Write a function that takes a single input value, \(x\) and returns that number cubed \(x^3\). The function should be called cube.

If you think you know how to do this, or how to do parts of this, please go ahead. If not, or if you need hints on parts of this, please read through the steps below.

  • Step 1: Add a def line. All functions begin with a def line. This provides two things: The name of the function, the input parameters to the function. So write a line that looks something like def cube(x): The def says that this is a function, the cube is the name of the function, x is the one input parameter. Don’t forget the :, which is used to indicate that the function will now start and the next line will be indented.

  • Step 2: Add the docstring.
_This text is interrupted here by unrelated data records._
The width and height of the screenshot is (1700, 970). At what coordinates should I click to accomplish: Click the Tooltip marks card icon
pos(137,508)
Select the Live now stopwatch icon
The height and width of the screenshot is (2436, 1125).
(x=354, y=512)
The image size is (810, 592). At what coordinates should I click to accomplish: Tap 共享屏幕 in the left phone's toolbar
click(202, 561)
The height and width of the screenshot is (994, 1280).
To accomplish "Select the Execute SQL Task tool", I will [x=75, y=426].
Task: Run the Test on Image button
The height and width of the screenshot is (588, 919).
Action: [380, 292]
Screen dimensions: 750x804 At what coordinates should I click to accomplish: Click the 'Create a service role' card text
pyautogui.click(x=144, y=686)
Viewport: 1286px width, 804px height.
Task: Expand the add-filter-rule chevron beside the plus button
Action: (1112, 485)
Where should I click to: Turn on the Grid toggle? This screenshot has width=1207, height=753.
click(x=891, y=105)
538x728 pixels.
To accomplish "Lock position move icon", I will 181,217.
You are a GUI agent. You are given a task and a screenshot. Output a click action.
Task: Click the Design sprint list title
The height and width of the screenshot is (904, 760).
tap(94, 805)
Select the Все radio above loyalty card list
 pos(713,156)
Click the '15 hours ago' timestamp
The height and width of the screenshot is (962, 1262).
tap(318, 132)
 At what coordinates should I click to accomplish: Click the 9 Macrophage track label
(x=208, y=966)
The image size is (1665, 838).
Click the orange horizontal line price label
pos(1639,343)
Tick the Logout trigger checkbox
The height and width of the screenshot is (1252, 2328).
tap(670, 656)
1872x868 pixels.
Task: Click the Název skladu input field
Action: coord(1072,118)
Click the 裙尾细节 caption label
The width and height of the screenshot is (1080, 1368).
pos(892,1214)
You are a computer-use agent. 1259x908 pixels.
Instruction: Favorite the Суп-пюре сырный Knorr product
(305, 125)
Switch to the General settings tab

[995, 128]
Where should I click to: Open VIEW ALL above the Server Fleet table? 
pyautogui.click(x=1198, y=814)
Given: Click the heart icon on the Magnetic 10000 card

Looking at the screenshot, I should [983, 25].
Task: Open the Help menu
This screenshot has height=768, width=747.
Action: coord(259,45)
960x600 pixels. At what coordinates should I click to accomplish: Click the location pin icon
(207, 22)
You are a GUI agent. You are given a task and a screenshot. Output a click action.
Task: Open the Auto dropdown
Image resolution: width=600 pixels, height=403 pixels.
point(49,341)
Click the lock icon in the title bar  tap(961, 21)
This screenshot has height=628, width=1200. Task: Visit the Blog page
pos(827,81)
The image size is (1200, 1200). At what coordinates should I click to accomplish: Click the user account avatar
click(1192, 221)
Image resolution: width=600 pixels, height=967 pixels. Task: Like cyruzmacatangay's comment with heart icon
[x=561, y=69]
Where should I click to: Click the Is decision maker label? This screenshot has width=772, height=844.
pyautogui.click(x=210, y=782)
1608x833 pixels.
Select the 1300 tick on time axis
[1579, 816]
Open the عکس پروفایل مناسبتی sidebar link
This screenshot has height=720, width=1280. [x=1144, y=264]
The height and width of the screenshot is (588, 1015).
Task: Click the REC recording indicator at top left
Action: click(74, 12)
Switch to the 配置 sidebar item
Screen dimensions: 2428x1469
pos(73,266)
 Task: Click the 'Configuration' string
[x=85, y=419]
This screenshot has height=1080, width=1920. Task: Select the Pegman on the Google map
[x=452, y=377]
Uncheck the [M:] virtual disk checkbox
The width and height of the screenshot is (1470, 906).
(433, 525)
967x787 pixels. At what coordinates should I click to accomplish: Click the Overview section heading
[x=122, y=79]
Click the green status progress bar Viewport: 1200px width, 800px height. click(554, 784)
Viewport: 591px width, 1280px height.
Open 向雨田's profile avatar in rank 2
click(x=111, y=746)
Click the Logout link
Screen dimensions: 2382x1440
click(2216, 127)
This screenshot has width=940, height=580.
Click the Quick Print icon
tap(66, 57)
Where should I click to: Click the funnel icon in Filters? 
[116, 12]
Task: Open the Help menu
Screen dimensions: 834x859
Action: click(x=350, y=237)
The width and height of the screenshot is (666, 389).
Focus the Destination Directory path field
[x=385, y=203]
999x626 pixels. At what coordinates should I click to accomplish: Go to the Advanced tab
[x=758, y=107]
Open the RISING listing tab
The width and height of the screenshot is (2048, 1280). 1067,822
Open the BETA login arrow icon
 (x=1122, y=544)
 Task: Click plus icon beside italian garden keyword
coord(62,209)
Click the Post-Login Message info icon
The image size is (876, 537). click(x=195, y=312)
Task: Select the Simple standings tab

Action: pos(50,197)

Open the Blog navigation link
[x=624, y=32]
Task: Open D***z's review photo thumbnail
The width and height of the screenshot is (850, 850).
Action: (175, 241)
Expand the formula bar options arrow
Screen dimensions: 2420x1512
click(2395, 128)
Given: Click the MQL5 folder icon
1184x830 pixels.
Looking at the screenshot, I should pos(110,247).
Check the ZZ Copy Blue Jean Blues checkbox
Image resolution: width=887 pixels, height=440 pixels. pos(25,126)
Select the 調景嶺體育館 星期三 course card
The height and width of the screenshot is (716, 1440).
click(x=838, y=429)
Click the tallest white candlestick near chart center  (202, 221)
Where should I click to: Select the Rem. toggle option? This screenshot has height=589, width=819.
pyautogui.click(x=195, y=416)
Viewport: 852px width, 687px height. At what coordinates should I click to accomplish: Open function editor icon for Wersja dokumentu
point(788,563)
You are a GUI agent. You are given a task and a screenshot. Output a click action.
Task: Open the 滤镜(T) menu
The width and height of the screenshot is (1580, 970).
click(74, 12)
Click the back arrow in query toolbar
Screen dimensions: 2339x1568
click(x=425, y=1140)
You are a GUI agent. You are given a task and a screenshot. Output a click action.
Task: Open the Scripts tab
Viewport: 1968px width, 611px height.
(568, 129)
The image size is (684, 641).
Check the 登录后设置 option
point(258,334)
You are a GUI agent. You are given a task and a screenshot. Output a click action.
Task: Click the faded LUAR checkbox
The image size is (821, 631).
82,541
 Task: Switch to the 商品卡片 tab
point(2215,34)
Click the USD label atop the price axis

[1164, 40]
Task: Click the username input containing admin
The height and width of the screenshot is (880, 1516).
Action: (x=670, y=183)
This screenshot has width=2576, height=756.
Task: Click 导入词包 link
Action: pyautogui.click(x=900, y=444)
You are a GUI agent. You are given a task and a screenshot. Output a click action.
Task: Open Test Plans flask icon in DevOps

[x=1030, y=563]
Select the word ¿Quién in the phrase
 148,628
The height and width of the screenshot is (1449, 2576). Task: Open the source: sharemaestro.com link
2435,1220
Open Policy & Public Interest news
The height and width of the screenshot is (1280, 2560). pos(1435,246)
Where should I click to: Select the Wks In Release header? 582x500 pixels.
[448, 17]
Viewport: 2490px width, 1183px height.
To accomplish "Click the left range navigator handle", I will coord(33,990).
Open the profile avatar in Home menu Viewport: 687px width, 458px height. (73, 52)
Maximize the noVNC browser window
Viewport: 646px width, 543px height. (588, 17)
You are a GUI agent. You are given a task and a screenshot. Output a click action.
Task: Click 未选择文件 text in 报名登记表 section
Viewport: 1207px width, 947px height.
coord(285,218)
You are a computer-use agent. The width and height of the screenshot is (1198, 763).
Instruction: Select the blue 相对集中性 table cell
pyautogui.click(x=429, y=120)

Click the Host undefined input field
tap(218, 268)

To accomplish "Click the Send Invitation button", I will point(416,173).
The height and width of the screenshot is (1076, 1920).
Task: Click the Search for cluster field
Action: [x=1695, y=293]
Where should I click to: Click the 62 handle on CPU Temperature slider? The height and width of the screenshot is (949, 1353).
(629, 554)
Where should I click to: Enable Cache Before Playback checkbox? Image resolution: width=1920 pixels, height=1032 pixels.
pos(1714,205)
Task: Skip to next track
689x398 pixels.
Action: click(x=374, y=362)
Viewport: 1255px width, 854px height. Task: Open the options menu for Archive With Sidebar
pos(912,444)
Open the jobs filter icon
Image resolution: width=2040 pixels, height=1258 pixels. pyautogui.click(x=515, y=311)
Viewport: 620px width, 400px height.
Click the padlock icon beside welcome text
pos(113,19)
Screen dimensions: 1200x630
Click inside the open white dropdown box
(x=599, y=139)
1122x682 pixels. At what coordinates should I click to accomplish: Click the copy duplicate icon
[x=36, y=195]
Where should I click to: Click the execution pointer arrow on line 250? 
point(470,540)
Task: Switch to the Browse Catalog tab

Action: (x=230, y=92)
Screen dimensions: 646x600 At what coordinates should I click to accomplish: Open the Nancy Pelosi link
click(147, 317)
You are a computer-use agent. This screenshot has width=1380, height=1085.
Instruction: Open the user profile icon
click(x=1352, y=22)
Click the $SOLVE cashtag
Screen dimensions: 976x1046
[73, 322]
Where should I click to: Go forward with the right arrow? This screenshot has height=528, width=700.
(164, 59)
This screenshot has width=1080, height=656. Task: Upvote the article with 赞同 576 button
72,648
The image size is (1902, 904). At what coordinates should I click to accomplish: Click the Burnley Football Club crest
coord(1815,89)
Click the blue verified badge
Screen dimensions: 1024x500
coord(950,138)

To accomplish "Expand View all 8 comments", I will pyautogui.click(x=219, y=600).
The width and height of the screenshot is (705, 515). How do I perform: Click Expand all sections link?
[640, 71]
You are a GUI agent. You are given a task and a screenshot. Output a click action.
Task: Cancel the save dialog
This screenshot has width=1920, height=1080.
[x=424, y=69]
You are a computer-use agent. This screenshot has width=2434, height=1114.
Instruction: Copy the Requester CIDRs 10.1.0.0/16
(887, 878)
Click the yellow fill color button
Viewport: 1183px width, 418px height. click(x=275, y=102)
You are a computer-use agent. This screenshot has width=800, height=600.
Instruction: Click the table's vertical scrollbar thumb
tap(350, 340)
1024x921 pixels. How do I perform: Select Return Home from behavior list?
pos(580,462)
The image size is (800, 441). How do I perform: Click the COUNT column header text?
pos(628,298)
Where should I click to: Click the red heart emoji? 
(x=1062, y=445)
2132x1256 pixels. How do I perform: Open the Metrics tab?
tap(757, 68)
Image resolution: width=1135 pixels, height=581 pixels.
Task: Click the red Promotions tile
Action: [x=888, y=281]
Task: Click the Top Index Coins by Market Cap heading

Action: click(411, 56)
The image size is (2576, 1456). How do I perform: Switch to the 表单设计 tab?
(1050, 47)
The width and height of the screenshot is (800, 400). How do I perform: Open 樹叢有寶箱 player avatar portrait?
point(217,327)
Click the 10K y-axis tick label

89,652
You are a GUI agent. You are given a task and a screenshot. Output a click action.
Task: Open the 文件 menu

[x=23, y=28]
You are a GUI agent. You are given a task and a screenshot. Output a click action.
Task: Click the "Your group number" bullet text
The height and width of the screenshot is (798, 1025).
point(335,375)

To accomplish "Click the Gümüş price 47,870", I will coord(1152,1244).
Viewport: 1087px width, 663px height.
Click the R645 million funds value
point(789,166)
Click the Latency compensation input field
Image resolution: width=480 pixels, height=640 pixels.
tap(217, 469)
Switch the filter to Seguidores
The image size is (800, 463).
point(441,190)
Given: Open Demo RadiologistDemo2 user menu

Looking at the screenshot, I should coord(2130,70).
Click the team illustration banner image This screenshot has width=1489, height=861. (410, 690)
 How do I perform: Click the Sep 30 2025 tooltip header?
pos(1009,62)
Add another line explaining what the function will do. This step is optional but helps to document your code. So something like """Cube a number""". If you need more space, write this over more than one line (that’s why we use triple quotes here).

  • Step 3: Add the function body. This is the bulk of writing a function, and as we get further in the course the function bodies will get larger and more complex. In this case we just need to assign a new variable to store \(x^3\). So add something like y = x**3. Remember indentation here. The body (and docstring) of a function should be indented. So this should actually be     y = x**3. 4 spaces (one level of indentation) and then the code.

  • Step 4: Add the return statement. Most (but not all) functions will have a return statement (functions will have an implicit return None if you don’t write a return, or the function never reaches a return statement). In this case we want to return the value of \(x^3\) that we have computed and stored in y. So we would do     return y (remembering indentation again).

Please ask us if you are not clear on any of this!

def cube(x):
    """Return the cube of x"""
    y = x**3
    return y

cube(4)

64

Testing your function.#

Run the cell below to test your function. It will print “Your function works” if your function works, and raise an error if it doesn’t. If it doesn’t work, see if you can figure out what is wrong. If you can’t, talk to us!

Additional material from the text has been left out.